New Jersey town first in U.S. to use Uber to curb drunken driving - Oatseller
http://www.reuters.com/article/2015/10/23/us-new-jersey-drunken-driving-idUSKCN0SH21M20151023
======
pmorici
Out of curiosity I gave driving for Uber a try during weekends for a few weeks
last year. This article brings two thoughts to mind.

First I had a more than one passenger tell me during my time driving that
prior to Uber they would regularly drive home after drinking from parties
because they just couldn't get a cab in areas they were often in.

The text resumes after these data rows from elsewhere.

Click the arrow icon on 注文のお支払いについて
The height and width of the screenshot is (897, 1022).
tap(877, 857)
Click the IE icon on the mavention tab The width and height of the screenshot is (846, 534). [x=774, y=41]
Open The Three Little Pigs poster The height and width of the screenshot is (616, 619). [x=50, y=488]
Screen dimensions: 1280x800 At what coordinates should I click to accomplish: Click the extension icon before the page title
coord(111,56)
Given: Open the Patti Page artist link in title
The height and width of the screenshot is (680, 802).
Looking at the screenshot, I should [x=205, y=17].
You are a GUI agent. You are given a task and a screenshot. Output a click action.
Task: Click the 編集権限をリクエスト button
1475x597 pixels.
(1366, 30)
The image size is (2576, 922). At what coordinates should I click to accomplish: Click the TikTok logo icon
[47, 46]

Second, driving drunk people is the absolute worst. Even if they don't puke in
your car they are a pain to deal with[1], and less considerate of your vehicle
in general. Having to deal with them one too many times was what lead me to
stop driving at together. I initially found driving to be a fun way to
interact with random people I wouldn't normally meet but the drunks killed it
for me.

[1] During the few weekends I did it I had one drunk guy puke in my car second
ride of the evening. Another belligerently refuse to tell me their location
when the GPS showed them in a spot that was not near any road and become
verbally abusive when I couldn't find them. Another stash a half open can of
beer in the back seat pocket spilling beer all over the car. Uber pays for
cleaning but they don't pay for lost income stemming for your car being out of
commission until you can get it cleaned. I couldn't imagine having to rely on
driving for any significant portion of my income under those working
conditions.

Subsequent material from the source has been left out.